I think a solution to that might be to add a new trait for the pins that just has an associated type with the pin. That way, one can blanket impl some external traits for all our GPIO pins.

This is more of a broader question, probably related to e-h in general:

Another problem with generic use is that embedded_hal, and by extension, generic code does not care about the electrical characteristics of IO pins. However, to transform the pin, the HAL needs to know what configuration to use.

[therealprof]

Sure. The way the F1 implements the mode switching simply means that one cannot nilly willy switch modes and something has to give. What are the options:

• The "Arduino" way: Allow the user to do anything without any safety whatsoever
• Provide unsafe functions which require the user to anything but it's up to them to ensure upholding the invariants
• Provide safe functions which internally guarantee safety (potentially by using a CS which might thwart hard realtime use)
• Provide safe functions which require to present a CS token (and can potentially produced by the user in case they can guarantee race free use)

I think we can do better but not by much, the hardware is the limitation here.

[TheZoq2]

Yep, things would certainly be easier with a better architecture. Since you're more familiar with other architectures, is this something that is unique to the f1 or are there a lot of microcontrollers with similar constraints out there?

Provide safe functions which require to present a CS token (and can potentially produced by the user in case they can guarantee race free use)

This seems like it would have similar issues as it would still require passing additional types around, which if the f1 is fairly unique would either work badly with generic code, or make other generic code more annoying to use

Provide safe functions which internally guarantee safety (potentially by using a CS which might thwart hard realtime use)
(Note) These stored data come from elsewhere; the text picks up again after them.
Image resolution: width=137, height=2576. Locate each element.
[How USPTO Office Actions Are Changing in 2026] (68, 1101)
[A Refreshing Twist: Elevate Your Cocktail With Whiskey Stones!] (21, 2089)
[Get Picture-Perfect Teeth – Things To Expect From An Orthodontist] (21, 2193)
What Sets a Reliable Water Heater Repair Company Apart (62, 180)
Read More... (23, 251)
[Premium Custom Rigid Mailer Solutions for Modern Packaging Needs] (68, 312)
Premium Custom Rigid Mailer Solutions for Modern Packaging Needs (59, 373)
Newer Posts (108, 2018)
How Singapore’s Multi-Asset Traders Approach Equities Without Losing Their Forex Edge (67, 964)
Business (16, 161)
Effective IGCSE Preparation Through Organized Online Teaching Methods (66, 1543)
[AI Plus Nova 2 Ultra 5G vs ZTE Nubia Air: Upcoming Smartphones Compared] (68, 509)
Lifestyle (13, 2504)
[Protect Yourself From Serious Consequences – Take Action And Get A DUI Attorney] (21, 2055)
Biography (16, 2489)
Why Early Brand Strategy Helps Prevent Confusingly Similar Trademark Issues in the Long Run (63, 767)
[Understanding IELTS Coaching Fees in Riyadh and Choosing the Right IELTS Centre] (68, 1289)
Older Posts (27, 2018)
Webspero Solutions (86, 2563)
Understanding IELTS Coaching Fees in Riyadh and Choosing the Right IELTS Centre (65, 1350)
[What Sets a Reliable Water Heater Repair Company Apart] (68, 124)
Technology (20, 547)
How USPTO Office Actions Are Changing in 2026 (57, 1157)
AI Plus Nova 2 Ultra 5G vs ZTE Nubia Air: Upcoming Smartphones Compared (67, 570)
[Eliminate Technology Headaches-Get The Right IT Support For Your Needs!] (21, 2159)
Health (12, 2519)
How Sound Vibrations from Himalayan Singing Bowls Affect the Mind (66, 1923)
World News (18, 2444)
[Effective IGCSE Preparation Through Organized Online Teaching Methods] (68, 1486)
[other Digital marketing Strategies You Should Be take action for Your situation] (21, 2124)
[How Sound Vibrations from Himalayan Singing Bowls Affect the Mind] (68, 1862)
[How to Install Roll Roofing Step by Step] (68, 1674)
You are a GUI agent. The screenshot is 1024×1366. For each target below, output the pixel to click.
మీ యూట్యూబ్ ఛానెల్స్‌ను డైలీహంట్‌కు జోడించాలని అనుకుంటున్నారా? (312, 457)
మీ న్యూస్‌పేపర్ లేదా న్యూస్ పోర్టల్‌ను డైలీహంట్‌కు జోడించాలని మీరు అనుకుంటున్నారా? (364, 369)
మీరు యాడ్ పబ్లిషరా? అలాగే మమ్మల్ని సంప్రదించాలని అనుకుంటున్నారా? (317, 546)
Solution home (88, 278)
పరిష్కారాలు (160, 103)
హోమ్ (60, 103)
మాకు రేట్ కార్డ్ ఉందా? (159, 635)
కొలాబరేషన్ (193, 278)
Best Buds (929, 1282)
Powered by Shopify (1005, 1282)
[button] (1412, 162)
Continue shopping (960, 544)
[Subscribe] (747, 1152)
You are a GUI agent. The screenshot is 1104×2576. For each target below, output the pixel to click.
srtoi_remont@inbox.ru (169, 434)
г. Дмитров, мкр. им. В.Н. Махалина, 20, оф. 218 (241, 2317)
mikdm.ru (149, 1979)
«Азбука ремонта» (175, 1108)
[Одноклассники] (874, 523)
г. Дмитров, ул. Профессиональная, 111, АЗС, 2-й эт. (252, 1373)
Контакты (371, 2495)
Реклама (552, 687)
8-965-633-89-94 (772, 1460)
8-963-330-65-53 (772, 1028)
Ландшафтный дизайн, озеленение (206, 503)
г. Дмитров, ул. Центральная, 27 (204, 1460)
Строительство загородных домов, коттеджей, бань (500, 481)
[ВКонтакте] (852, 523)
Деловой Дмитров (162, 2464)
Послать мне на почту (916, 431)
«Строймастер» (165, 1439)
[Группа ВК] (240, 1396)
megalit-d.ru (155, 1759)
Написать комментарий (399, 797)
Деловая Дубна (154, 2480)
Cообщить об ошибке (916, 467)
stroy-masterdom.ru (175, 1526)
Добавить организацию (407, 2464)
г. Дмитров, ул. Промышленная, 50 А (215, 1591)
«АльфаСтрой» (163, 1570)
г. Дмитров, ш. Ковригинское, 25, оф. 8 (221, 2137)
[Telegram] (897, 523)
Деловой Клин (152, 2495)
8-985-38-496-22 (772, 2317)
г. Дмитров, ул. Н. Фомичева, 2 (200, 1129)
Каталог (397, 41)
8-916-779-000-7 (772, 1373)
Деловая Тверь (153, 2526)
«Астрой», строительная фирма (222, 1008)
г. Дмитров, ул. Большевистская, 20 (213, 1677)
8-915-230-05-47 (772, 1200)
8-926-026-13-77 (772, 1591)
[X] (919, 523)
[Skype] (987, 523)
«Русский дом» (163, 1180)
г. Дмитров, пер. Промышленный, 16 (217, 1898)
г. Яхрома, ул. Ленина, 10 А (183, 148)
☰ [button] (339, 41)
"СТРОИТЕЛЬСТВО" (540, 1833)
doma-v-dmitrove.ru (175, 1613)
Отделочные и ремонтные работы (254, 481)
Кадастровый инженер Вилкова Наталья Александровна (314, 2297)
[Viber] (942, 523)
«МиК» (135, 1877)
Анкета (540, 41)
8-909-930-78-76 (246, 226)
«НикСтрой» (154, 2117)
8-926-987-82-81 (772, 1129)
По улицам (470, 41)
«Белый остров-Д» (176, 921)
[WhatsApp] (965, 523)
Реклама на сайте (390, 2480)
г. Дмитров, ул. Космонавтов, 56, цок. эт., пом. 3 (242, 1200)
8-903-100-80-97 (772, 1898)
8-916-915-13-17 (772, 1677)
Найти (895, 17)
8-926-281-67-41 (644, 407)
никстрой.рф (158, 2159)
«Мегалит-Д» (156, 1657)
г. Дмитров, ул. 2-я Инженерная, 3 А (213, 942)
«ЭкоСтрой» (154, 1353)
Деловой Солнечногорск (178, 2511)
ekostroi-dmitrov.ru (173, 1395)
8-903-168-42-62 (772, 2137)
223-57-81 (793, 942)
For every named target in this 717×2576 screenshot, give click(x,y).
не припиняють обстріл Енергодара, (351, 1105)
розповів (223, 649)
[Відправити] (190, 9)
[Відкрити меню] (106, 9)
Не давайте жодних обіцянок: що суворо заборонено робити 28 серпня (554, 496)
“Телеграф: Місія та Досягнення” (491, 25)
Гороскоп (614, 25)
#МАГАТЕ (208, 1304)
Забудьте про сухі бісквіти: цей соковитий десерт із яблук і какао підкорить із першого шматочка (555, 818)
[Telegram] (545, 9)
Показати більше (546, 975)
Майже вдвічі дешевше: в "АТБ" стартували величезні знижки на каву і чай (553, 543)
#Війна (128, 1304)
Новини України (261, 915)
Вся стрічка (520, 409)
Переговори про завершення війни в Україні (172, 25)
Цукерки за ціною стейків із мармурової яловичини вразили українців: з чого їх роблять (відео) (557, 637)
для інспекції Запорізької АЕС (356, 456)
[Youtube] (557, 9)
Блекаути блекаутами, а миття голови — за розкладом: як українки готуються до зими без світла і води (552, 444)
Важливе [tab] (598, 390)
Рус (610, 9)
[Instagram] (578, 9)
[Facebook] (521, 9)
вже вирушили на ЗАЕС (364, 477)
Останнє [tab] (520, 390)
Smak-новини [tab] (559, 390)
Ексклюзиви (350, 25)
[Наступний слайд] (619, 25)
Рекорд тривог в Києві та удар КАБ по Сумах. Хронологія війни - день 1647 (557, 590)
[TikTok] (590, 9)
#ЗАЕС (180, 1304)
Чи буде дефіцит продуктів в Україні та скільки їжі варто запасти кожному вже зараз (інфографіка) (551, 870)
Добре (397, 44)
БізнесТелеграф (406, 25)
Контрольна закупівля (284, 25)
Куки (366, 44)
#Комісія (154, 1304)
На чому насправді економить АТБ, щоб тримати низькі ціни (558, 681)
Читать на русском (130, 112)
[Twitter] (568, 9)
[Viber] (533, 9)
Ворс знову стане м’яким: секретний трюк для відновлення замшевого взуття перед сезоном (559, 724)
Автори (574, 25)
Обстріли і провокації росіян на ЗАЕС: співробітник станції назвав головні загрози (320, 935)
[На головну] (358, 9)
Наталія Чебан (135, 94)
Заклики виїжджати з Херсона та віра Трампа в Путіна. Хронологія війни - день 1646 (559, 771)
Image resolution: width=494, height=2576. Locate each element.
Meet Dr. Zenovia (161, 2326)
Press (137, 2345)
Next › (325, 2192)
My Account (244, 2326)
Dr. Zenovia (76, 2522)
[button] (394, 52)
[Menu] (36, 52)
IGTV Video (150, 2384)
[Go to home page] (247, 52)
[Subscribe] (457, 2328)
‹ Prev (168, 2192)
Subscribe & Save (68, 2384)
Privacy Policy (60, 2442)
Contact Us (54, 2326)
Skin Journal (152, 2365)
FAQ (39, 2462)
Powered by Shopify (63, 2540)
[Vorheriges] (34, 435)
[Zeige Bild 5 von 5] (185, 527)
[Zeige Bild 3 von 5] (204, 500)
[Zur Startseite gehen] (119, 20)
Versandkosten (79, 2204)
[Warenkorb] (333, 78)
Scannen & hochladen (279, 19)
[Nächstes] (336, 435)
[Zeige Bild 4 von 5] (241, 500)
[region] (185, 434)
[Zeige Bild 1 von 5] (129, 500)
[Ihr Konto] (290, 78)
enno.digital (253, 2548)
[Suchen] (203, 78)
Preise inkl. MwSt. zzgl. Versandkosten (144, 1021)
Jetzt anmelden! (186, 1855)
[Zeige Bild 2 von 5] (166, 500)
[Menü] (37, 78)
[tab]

This seems like the most convenient version but as you say, it has issues with real time use. Would it make sense to have 2 separate GPIO implementations? One using CSes and one that is what we currently have. That way a user can chose which one fits for their project.

[therealprof]

Yep, things would certainly be easier with a better architecture. Since you're more familiar with other architectures, is this something that is unique to the f1 or are there a lot of microcontrollers with similar constraints out there?

Details are different but from what I can tell it pretty much affects any architecture. Chips like nRF which have a per GPIO configuration register might be at an slight advantage here.

This seems like it would have similar issues as it would still require passing additional types around, which if the f1 is fairly unique would either work badly with generic code, or make other generic code more annoying to use

The CS token can be provided by the implementation or conjured out of thin air and is a generic type so far less cumbersome to obtain then say a clock register.

Would it make sense to have 2 separate GPIO implementations? One using CSes and one that is what we currently have. That way a user can chose which one fits for their project.

That was what I was trying to imply but seemingly I failed. 😅

[TeXitoi]

Can't we use the bit band forbatomic bit access, as each needed bits are owned by the pin as far as I remember? It would allow an argument free method with safe implementation.

[thalesfragoso]

Can't we use the bit band forbatomic bit access, as each needed bits are owned by the pin as far as I remember? It would allow an argument free method with safe implementation.

Hmm, I think the problem is that the configuration registers for gpio have multi-bits fields and you can only change one bit at a time with bit banding. Might be a problem to set them sequentially.